O preço médio do diesel S10 no Brasil subiu 9,6% nas primeiras semanas após o início do conflito EUA-Irã, enquanto a gasolina avançou 1,1% no mesmo período. Os dados são do Monitor de Preços de Combustíveis da Veloe, com apoio técnico da Fundação Instituto de Pesquisas Econômicas (Fipe), que analisou a evolução dos valores médios nacionais entre 25 de fevereiro e 9 de março.
Segundo o levantamento, o diesel S10 passou de R$ 6,06 antes do início das investidas no país, em 25 de fevereiro, para R$ 6,64 em 9 de março, um aumento de R$ 0,58 por litro. A gasolina comum saiu de R$ 6,37 para R$ 6,45 no mesmo período, alta de R$ 0,07 por litro. Já o etanol apresentou estabilidade, mantendo-se praticamente no mesmo patamar, de R$ 4,74 por litro.
Nos primeiros dias após o início do conflito, entre 28 de fevereiro e 1º de março, os preços chegaram a registrar leve queda. A gasolina recuou para R$ 6,34 (-0,6%), o etanol para R$ 4,73 (-0,2%) e o diesel para R$ 5,99 (-1,1%). Esse movimento inicial pode estar associado à presença de estoques acumulados no mercado brasileiro ou à antecipação de tensões geopolíticas nos preços antes da eclosão do conflito.
Na semana seguinte, em 3 de março, os valores permaneceram praticamente estáveis em relação ao período pré-guerra.

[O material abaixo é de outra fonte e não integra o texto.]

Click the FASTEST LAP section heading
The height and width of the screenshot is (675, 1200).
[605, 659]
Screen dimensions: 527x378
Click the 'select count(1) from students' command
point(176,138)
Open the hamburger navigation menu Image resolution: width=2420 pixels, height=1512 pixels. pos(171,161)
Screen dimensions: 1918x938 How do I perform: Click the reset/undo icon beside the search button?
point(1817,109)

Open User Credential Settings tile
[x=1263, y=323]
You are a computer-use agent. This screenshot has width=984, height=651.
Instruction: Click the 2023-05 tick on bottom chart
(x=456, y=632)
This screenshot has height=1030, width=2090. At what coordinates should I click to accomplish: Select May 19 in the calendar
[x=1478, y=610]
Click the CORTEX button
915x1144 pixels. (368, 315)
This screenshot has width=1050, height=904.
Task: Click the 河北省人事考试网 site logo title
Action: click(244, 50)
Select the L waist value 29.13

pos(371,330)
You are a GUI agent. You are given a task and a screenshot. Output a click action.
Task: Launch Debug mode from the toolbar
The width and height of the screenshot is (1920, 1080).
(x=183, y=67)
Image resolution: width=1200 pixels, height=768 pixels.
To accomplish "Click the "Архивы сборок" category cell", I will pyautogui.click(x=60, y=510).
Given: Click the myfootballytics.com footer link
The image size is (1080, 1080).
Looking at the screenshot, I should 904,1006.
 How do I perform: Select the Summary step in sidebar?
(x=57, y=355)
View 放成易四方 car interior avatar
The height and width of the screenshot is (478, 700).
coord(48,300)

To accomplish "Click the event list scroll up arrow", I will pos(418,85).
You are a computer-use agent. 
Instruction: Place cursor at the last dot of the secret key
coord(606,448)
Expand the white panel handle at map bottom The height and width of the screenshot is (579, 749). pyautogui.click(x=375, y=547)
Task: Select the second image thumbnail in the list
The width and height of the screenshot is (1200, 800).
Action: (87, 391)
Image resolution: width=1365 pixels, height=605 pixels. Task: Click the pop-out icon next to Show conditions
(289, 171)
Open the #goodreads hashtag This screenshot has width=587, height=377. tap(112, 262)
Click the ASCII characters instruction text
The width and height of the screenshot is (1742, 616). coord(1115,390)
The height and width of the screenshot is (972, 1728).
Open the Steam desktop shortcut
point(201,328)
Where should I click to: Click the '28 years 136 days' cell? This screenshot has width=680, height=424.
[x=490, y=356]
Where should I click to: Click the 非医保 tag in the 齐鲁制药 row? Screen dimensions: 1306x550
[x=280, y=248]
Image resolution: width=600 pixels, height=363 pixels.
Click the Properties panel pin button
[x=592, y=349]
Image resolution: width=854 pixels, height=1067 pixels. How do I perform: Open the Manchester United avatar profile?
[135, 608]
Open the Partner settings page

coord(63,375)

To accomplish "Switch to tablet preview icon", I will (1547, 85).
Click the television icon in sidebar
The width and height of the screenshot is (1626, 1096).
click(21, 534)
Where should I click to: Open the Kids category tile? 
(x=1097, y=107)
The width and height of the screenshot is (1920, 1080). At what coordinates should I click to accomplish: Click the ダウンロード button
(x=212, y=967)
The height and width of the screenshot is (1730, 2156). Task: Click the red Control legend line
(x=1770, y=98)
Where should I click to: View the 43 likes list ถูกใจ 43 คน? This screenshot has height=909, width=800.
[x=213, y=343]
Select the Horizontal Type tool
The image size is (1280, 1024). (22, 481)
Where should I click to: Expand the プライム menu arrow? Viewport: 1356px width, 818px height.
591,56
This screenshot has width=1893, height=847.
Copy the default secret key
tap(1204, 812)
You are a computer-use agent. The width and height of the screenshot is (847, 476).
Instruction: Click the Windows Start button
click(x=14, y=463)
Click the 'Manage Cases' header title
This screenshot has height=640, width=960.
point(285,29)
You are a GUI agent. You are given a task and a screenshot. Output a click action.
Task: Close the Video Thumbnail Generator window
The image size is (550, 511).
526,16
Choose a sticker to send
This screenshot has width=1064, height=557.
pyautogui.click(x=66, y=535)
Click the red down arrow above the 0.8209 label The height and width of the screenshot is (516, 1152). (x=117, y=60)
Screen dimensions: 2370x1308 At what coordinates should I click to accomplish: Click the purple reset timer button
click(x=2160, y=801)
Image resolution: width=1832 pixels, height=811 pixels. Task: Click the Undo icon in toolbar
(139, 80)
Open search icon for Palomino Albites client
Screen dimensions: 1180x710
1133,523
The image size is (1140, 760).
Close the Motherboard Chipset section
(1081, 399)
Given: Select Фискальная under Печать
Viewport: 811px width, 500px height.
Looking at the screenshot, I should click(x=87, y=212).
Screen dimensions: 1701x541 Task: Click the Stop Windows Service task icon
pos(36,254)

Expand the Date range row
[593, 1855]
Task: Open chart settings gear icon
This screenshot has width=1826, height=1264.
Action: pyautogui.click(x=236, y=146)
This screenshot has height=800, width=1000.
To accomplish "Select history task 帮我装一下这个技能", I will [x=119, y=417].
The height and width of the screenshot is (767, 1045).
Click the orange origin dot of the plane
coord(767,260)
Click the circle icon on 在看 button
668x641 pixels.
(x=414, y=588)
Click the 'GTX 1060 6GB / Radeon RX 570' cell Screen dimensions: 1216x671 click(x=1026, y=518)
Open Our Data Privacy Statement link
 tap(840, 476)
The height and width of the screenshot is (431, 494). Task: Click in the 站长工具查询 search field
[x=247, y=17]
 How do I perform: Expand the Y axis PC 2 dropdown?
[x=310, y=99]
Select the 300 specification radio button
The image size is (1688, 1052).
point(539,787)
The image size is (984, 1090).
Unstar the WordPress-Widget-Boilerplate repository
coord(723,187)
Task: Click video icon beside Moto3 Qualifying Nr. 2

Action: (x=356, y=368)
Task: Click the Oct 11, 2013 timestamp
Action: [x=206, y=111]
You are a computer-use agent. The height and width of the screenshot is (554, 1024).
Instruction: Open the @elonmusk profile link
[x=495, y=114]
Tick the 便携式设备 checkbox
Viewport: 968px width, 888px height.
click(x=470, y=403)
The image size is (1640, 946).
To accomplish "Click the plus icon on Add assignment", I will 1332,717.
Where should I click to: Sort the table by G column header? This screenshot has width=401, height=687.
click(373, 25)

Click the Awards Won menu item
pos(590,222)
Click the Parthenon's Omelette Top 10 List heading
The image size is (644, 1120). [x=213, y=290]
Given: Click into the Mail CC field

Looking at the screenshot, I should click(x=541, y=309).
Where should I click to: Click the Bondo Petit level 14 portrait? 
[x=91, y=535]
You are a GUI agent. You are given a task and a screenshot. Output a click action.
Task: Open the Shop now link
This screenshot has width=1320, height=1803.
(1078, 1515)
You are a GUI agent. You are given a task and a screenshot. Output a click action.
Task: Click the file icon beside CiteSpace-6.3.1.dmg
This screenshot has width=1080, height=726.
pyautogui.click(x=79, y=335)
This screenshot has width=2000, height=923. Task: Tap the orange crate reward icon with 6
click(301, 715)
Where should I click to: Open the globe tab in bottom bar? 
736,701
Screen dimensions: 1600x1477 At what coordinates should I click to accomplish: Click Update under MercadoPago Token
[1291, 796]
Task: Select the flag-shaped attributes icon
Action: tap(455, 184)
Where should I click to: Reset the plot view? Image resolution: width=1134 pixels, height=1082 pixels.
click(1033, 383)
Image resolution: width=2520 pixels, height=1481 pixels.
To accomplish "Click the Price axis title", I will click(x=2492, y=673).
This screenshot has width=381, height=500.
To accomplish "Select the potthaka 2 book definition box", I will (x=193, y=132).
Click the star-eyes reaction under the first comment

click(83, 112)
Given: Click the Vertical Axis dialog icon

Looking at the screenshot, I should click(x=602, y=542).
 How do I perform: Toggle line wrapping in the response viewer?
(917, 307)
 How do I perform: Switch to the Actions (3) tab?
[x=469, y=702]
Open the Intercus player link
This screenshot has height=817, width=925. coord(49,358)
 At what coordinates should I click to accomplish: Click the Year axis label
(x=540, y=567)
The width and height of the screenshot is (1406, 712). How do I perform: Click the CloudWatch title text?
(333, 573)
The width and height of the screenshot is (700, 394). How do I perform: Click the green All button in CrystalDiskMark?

A gasolina foi registrada a R$ 6,37 (-0,2%), o etanol a R$ 4,73 (-0,2%) e o diesel a R$ 6,10 (+0,6%), indicando os primeiros sinais de pressão sobre o mercado de derivados de petróleo.
O impacto mais relevante aparece nos dados mais recentes. A disparada do diesel reflete a maior sensibilidade desse combustível às oscilações internacionais do petróleo, devido ao seu uso intensivo no transporte de cargas e na atividade industrial.
“O diesel tende a reagir de forma mais rápida a choques externos no mercado de petróleo. Como é um combustível fortemente ligado à dinâmica internacional e essencial para logística e transporte de cargas, qualquer tensão geopolítica relevante pode se refletir primeiro nesse segmento”, afirma o superintendente comercial da Veloe, Mauro Kondo.
De acordo com a análise do Monitor, os movimentos recentes podem refletir tanto mudanças na oferta e distribuição doméstica quanto uma antecipação por agentes da cadeia de abastecimento diante dos potenciais impactos do conflito no Oriente Médio sobre o mercado global de petróleo.
No Brasil, a evolução dos combustíveis é acompanhada de perto por seu peso na inflação medida pelo Índice Nacional de Preços ao Consumidor Amplo (IPCA). Uma elevação mais persistente do diesel tende a pressionar custos logísticos e cadeias produtivas, como agricultura e transporte rodoviário, com possível impacto no custo de vida nas próximas semanas.